= EXERCISES =
A – In the post on trusting the Lord, swap "meditation" for "devotional" and write out the passage starting at "Tuesday, October 6, 2020" and ending at "a daily affirmation.".
B – Carry the post about worry and trusting the Lord forward from its last sentence.

= EXTRACT =

========

Tuesday, October 6, 2020

The whirlpool of my mind

 


Isaiah 26:4     CEB

Trust in the Lord forever, for the Lord is a rock for all ages.


One of my daily meditation emails usually has long passages to consider.  Today’s was very short, and easy to remember.  I probably should use it as a daily affirmation.


I don’t always remember to trust in the Lord.  I worry about “what if’s” and all the things that could possibly go wrong.  I lay awake some nights with my concerns and fears circling endlessly like the water above a drain.  I repeat all those mantras to myself, like “If you have faith, you don’t have to worry.  If you worry, you don’t have faith.”


Most of my worries these days aren’t about things like how I am going to pay the bills, or buy food, or get enough gas to get to work, although I have had years on end when I had those kinds of worries.  My worries today tend to be about how other people are going to react to situations, or to things I said. I second guess myself and worry about things I wish I had done differently.  I try to practice acceptance - I pray the Serenity Prayer over and over.  I practice deep breathing exercises to calm my body and mind. But when my mind is spinning it is hard to let God’s peace inside.

========

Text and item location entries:
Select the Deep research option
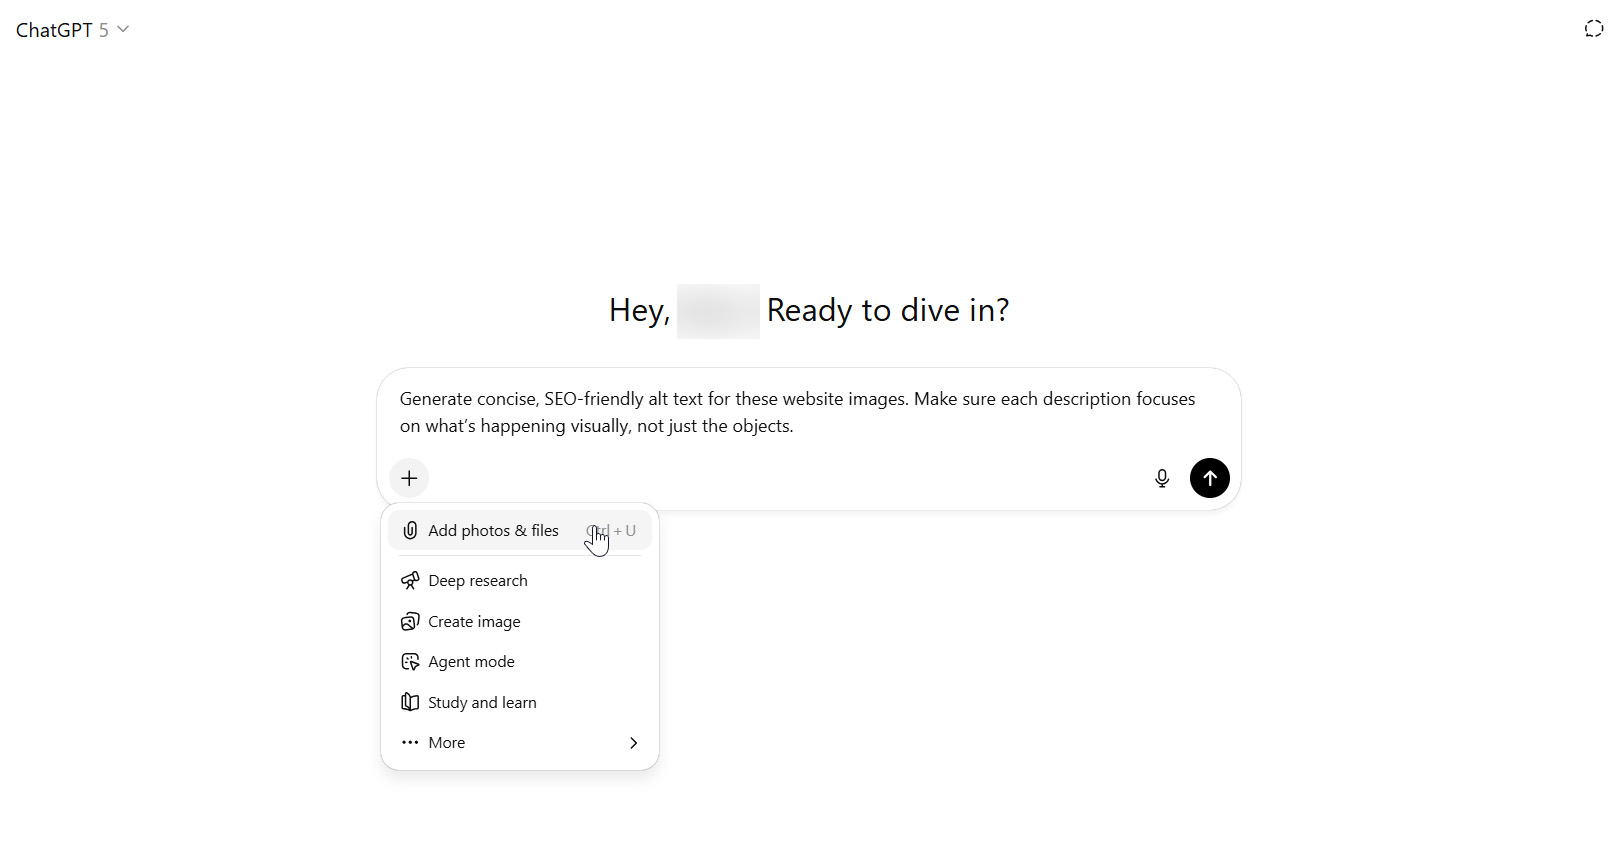Screen dimensions: 1615x862 (478, 581)
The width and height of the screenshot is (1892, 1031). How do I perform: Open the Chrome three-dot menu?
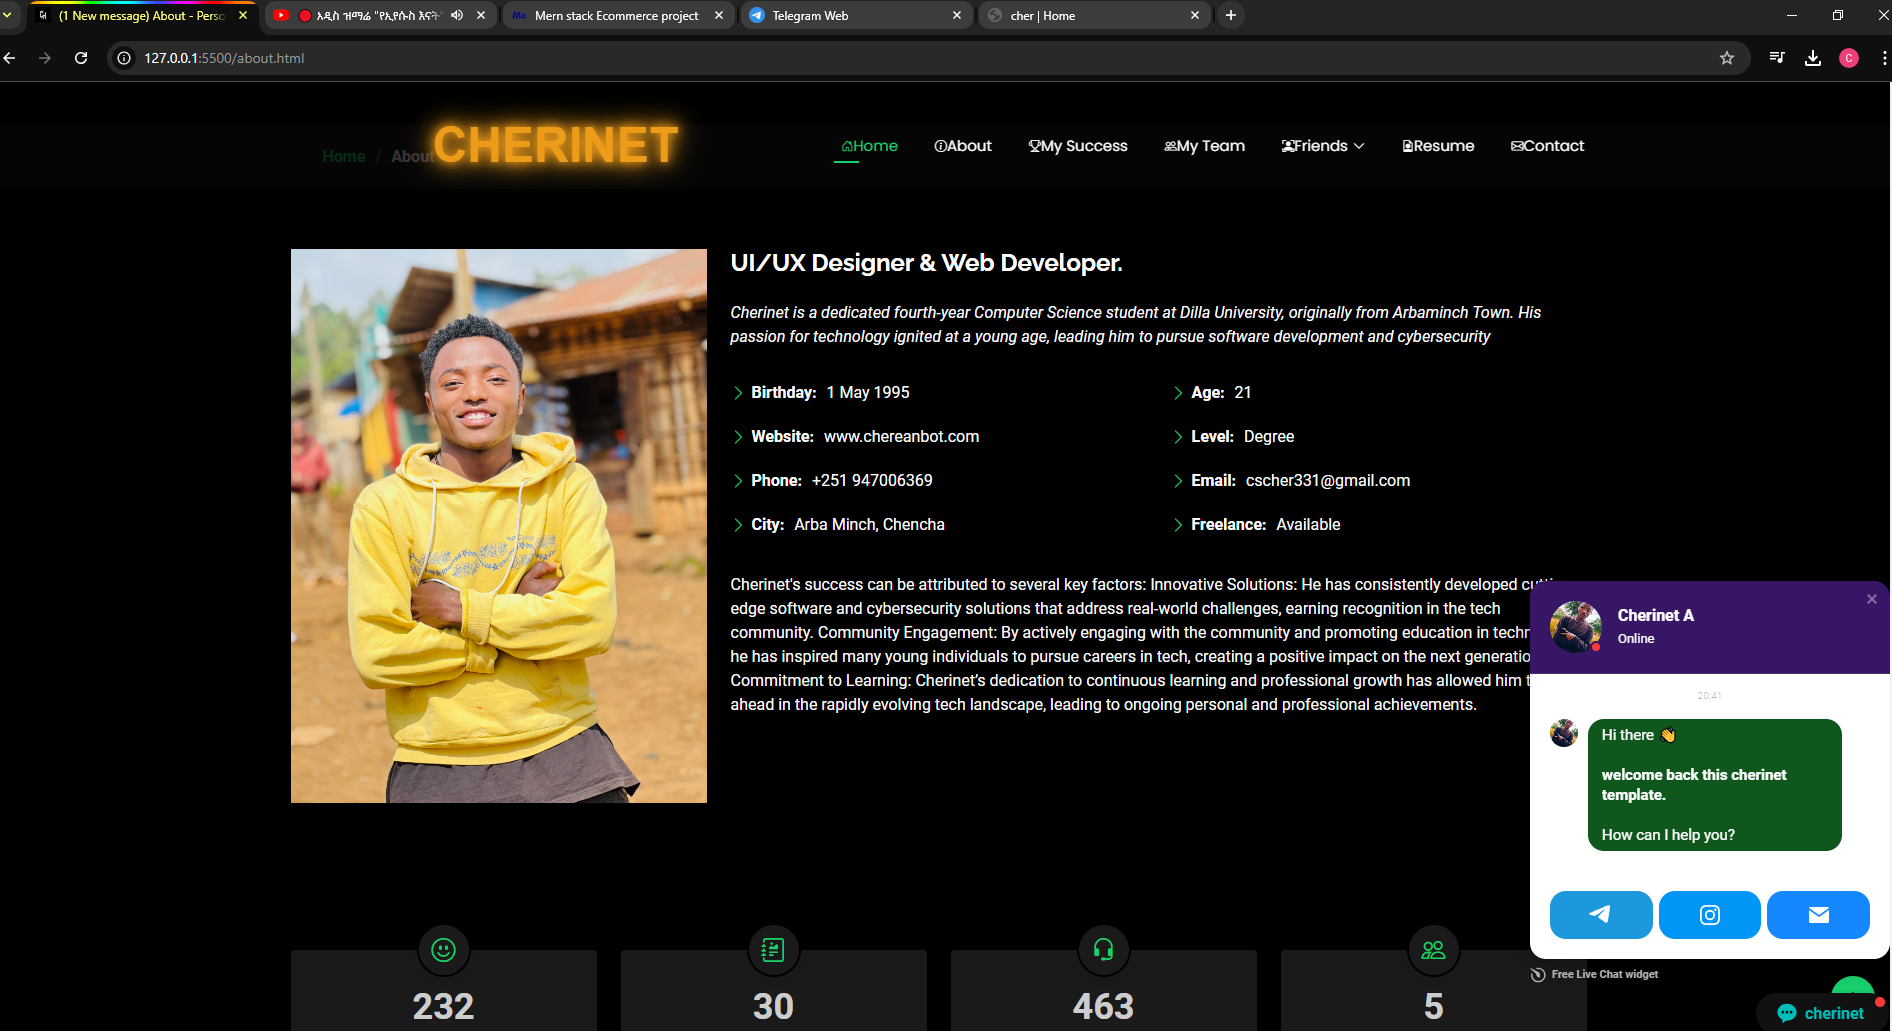pos(1883,58)
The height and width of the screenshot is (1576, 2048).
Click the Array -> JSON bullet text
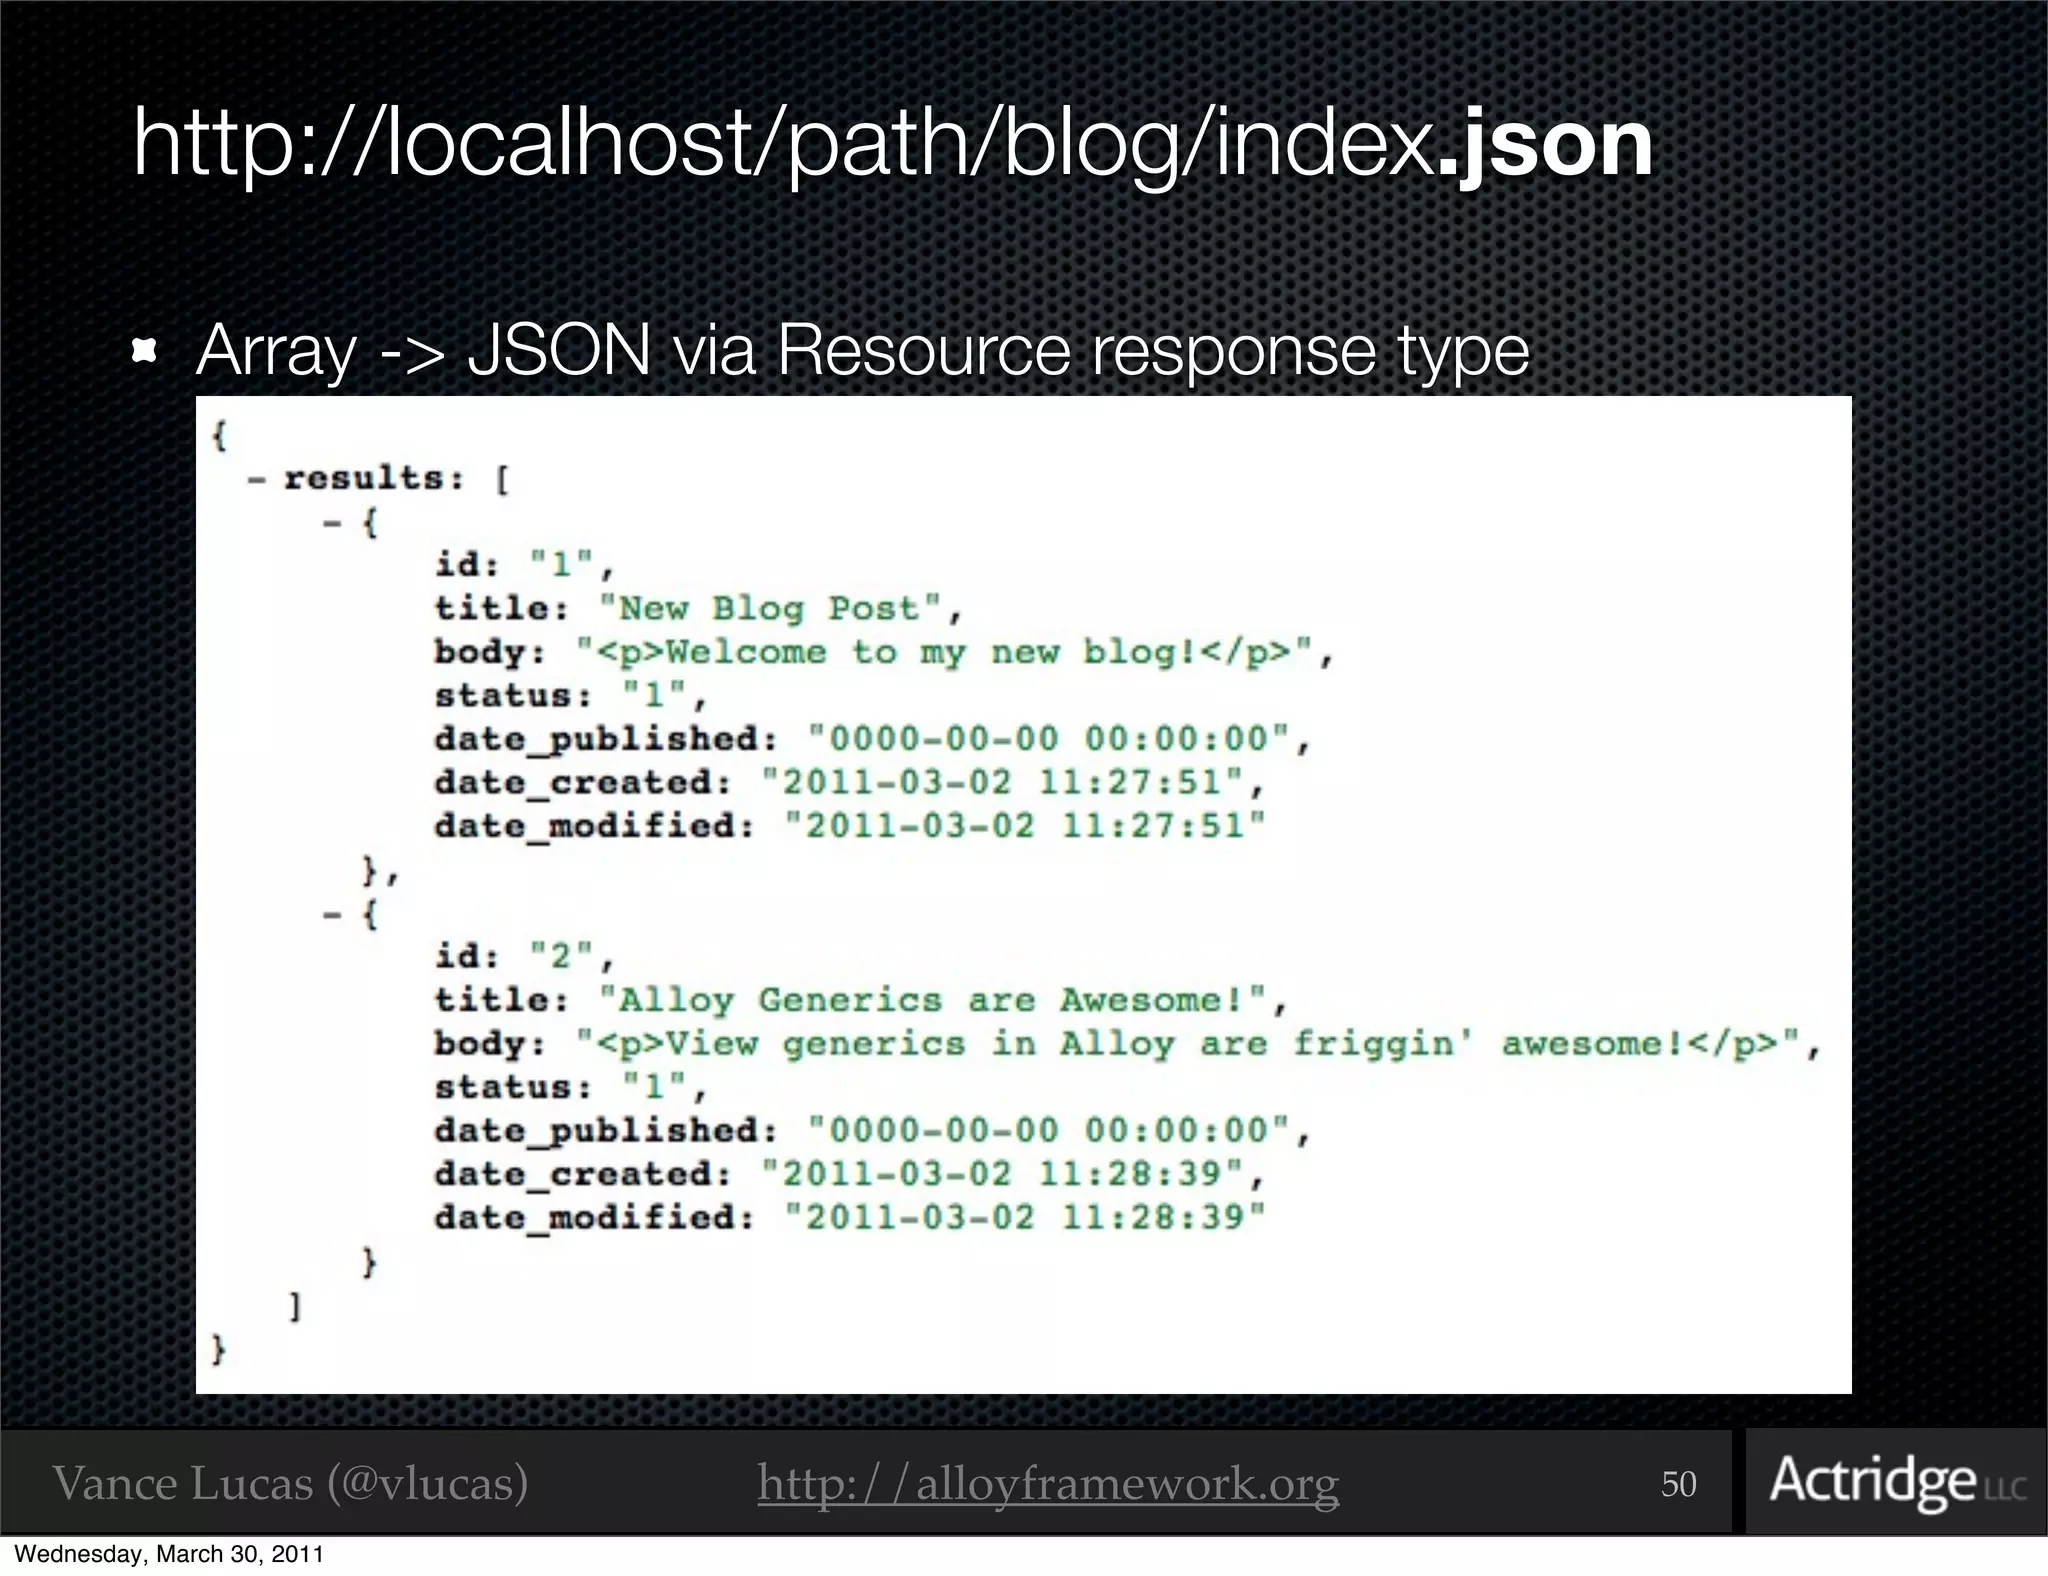[862, 351]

========

= RESULTS BY TASK =
A –
Tuesday, October 6, 2020

The whirlpool of my mind

 


Isaiah 26:4     CEB

Trust in the Lord forever, for the Lord is a rock for all ages.


One of my daily devotional emails usually has long passages to consider.  Today’s was very short, and easy to remember.  I probably should use it as a daily affirmation.

B –
Every now and again, this verse or something like it will pass through my mind as I lay awake.  And then I have an “I could have had a V8!” moment.  “Oh yeah,” I tell myself. “God’s got this.  I can trust God.  I can just wrap this worry up in gift wrap and hand it over.”  Then instead of worries or mantras about worries, I have a whole list of things I know to be true to keep in my mind.


God is my rock, my fortress.  

Anything is possible with God.  

Where ever I am, God is there also.

No matter what, God loves me.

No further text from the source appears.